• Document text:
The flying lady of the Flying Dutchman
This week some 372 skillful North Americans, the largest U.S. sports squad ever assembled for a foreign event, are competing in S√£o Paulo, Brazil against athletes from 23 other Western Hemisphere nations in the fourth Pan American Games. Not the least among them is a blue-eyed blonde who mixes championship competition with the housewifely chores incident to bringing up two children and catering to a husband in Delray Beach, Fla.
With that same husband serving as crew, and the children in the charge of a baby-sitter at home, Pat Duane, 32, will skipper a trapeze-rigged Flying Dutchman class sailboat against the best sailors in the entire hemisphere. As it happens, she is the first woman from any country ever to skipper a boat in the Pan American Games, and if she sails true to previous form, the men from Brazil, from Canada, and from all the other nations will end up securely in her wake.
The unchivalrous fact is that men have been trying to beat Pat for years—ever since, at age 11, she swung down out of a maple tree in her Long Island backyard, hoisted a bedspread on an oar fastened to a rowboat and ventured forth on Manhasset Bay to accept the challenge of the local boys. "They seldom won," she says now. In one of her scrap-books, alongside a press clipping telling of an early victory, Pat, then 17, wrote: "I later discovered that Teddy and Tommy had teamed up to beat me—but to no avail!" Another entry reveals that the boy next door, who crewed for her, was "unenthusiastic." "I had to get rid of him," Pat explains gravely today.
In general, this attitude proved reciprocal until Pat ran into a brash and handsome young Colgate man named Jack Duane in 1950. He met her on a blind date at Mt. Holyoke College when Pat was a sophomore, bought her a beer and made his first mistake. He bragged about his sailing. "I'd sailed across a lake once when I was at camp," he explains now. "I sort of embellished the crossing." Pat listened, then told him, "How interesting. I sail, too." Two years later she married him in an Army chapel in Hawaii, where Jack was stationed, and began teaching him to sail in earnest. "He learned real quickly," Pat says sincerely. Jack smiles grimly. "If I didn't," he says, "I wouldn't be here now."
In April of '53, with Jack a civilian and a brief, comical stint of ocean racing behind them ("What in hell am I doing here?" Jack shouted in the teeth of a 48-mile-an-hour gale as water crept over the lower bunks below), the Duanes moved to Florida, and for the next three years the grumblings of masculine discontent were stilled. "There was no place to sail," Pat explains. But on Labor Day 1956, Pat won a Moth class regatta with three consecutive firsts, and the men were on the run again.

• Information shown:
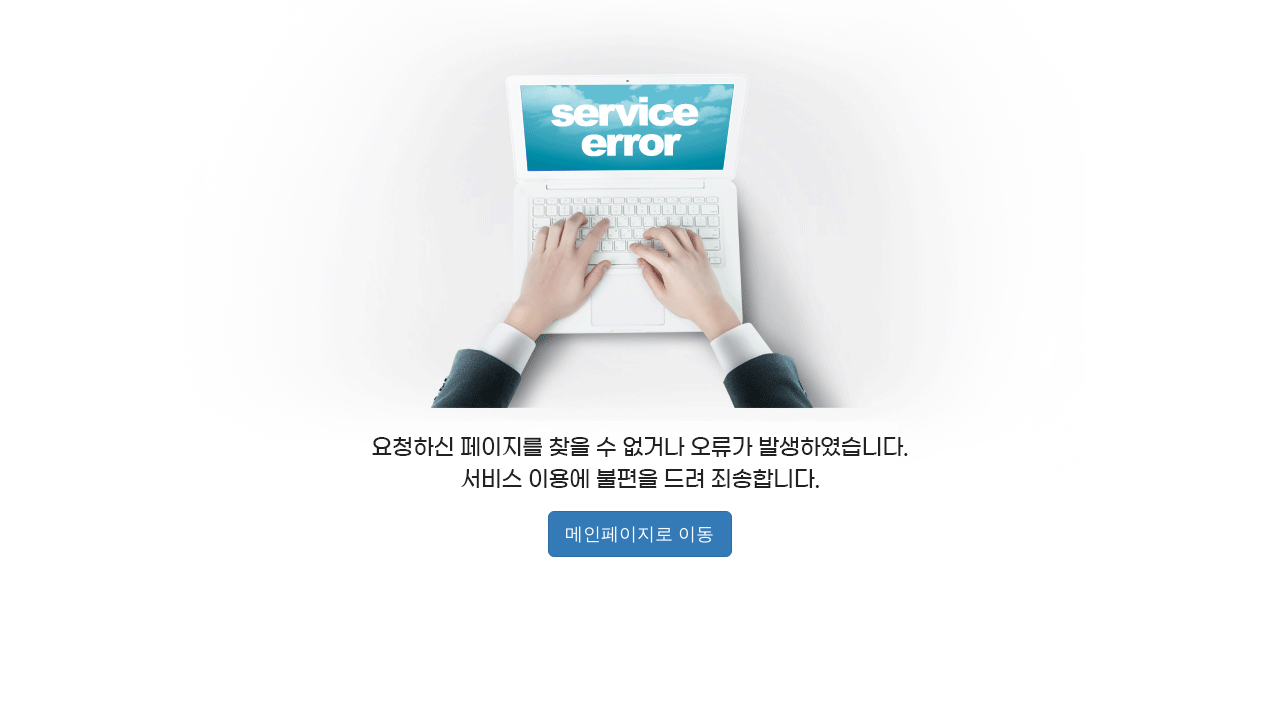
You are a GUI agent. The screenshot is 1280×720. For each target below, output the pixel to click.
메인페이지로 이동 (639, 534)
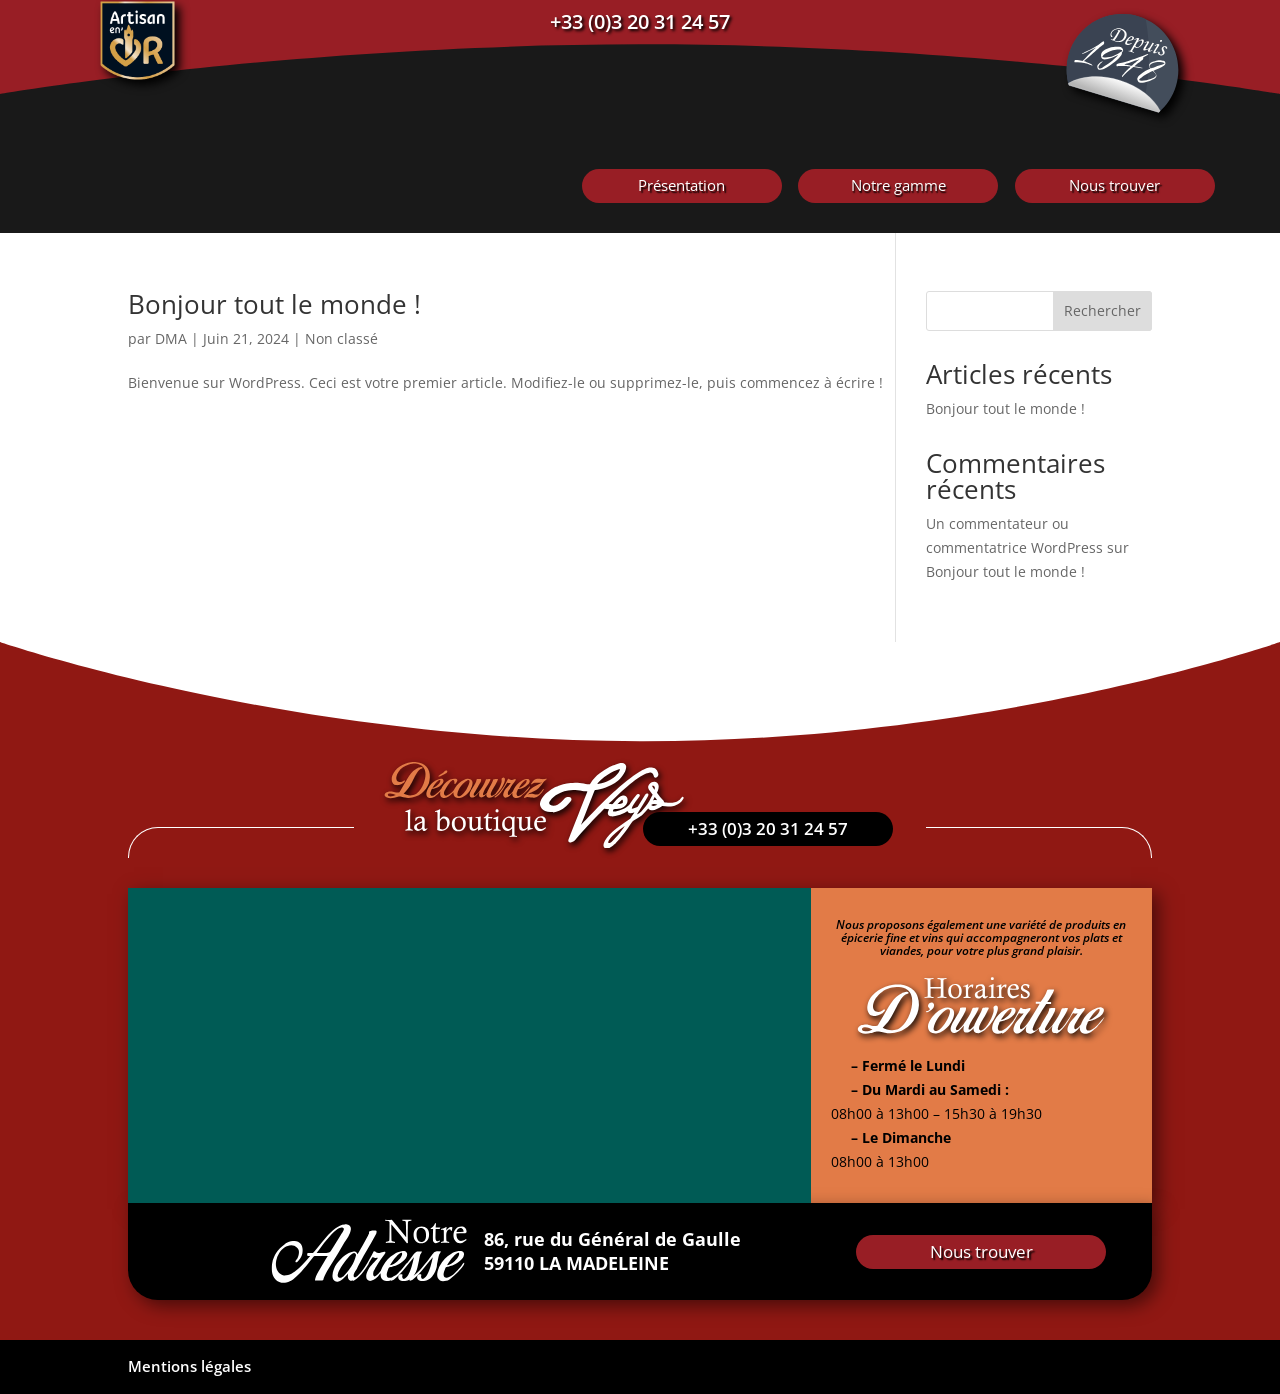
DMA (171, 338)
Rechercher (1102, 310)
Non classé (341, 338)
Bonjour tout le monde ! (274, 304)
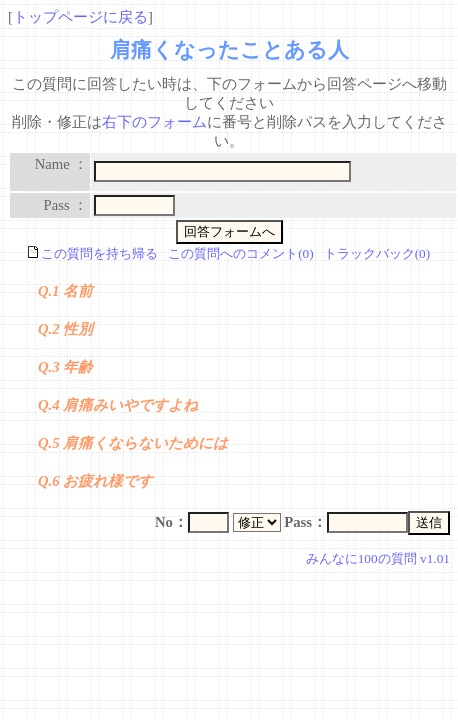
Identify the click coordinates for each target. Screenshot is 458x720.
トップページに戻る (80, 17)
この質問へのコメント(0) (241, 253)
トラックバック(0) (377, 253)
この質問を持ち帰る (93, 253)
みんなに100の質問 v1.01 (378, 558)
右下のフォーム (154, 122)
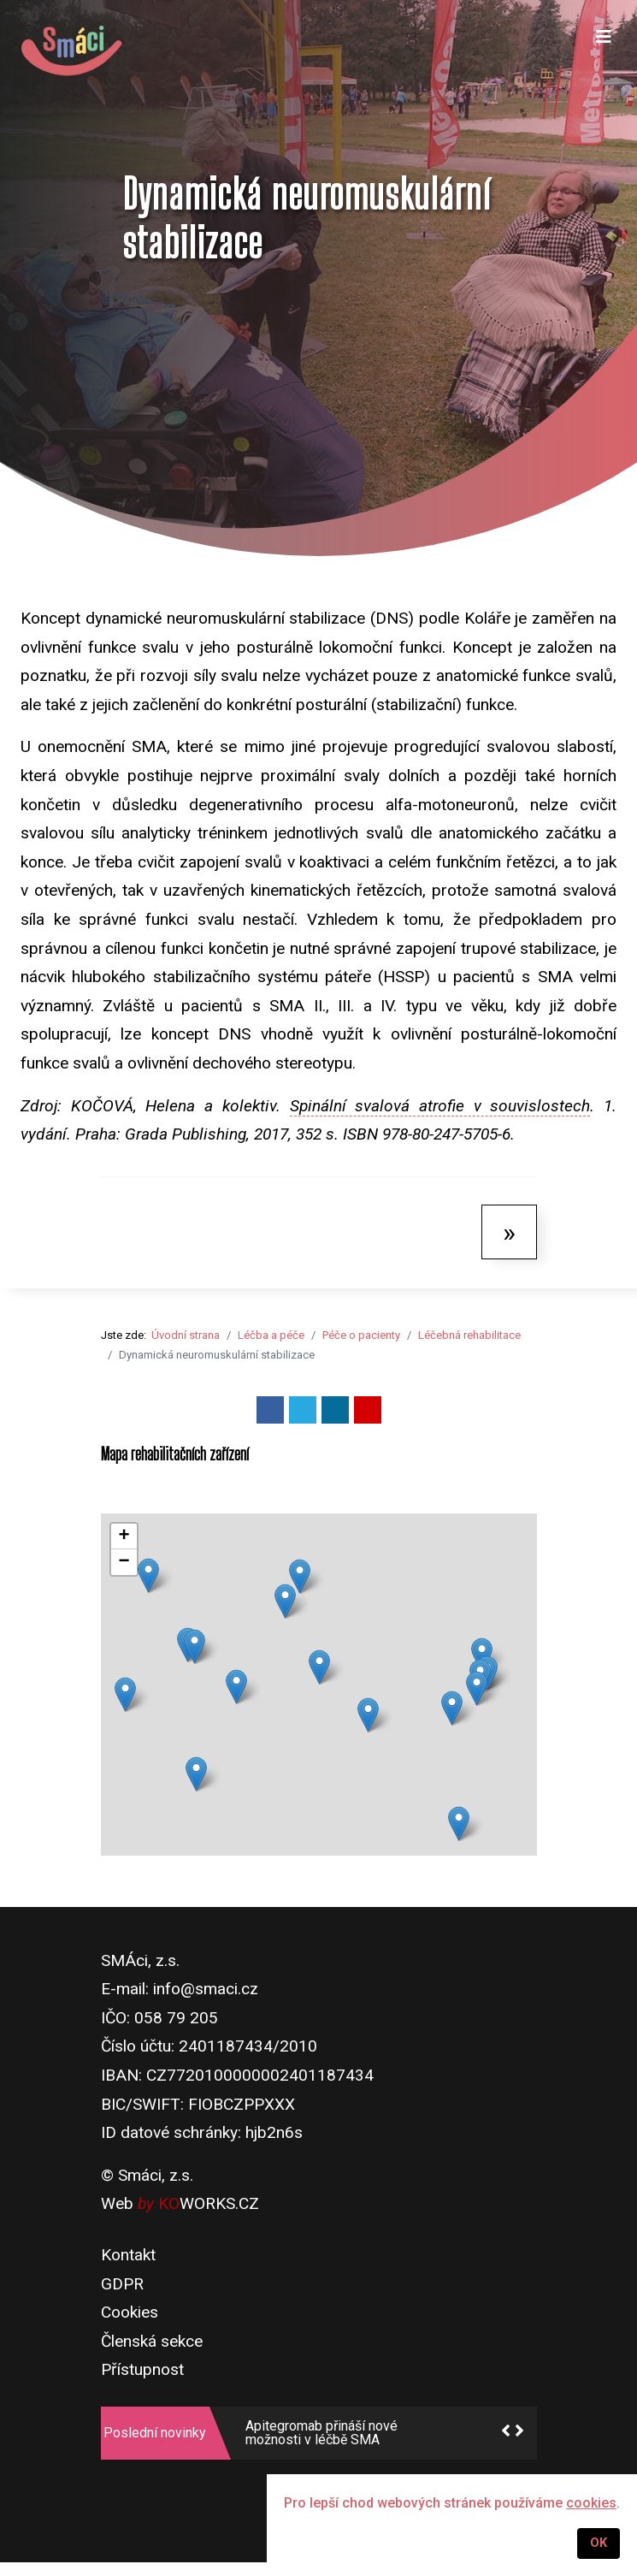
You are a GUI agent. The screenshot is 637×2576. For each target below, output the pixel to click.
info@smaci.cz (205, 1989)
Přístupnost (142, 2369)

--

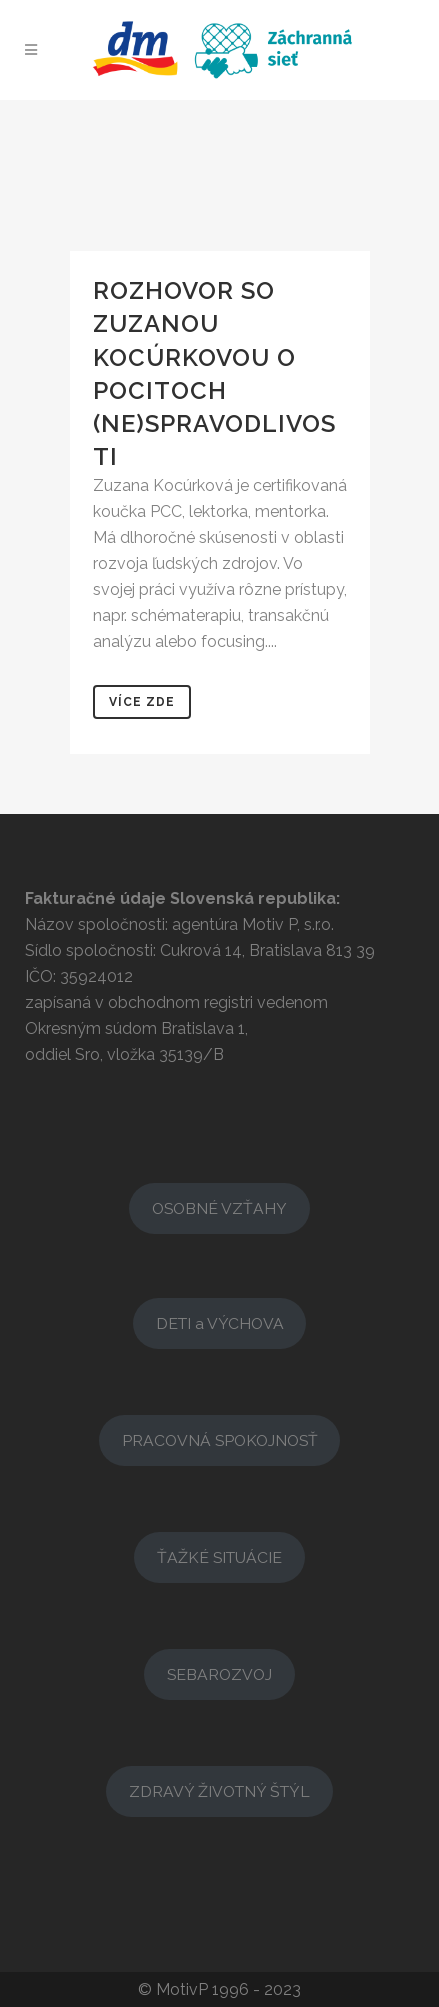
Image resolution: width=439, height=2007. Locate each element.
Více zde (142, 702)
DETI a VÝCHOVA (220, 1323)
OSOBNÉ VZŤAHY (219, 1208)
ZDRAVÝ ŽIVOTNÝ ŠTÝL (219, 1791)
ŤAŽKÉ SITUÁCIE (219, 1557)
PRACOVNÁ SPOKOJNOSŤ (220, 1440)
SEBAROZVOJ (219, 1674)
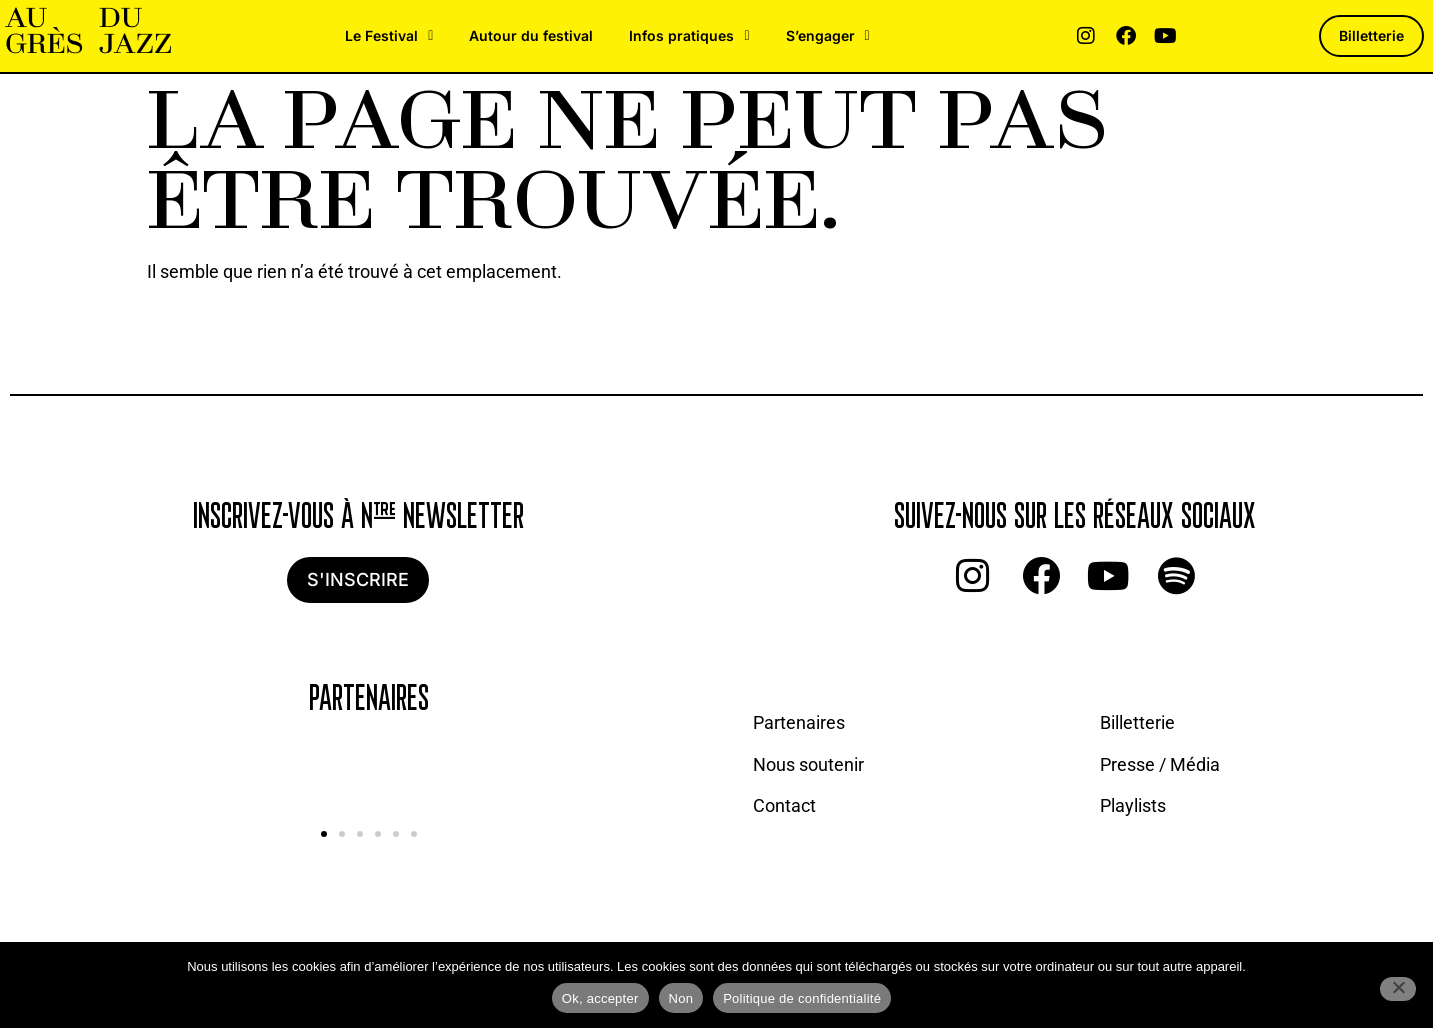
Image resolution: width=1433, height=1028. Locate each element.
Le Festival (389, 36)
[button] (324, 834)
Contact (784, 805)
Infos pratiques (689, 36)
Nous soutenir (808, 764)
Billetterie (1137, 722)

• The exercise:
Return, verbatim, the span of the Pat Duane article from "The flying lady" to "Delray Beach, Fla.".

• Result:
The flying lady of the Flying Dutchman
This week some 372 skillful North Americans, the largest U.S. sports squad ever assembled for a foreign event, are competing in S√£o Paulo, Brazil against athletes from 23 other Western Hemisphere nations in the fourth Pan American Games. Not the least among them is a blue-eyed blonde who mixes championship competition with the housewifely chores incident to bringing up two children and catering to a husband in Delray Beach, Fla.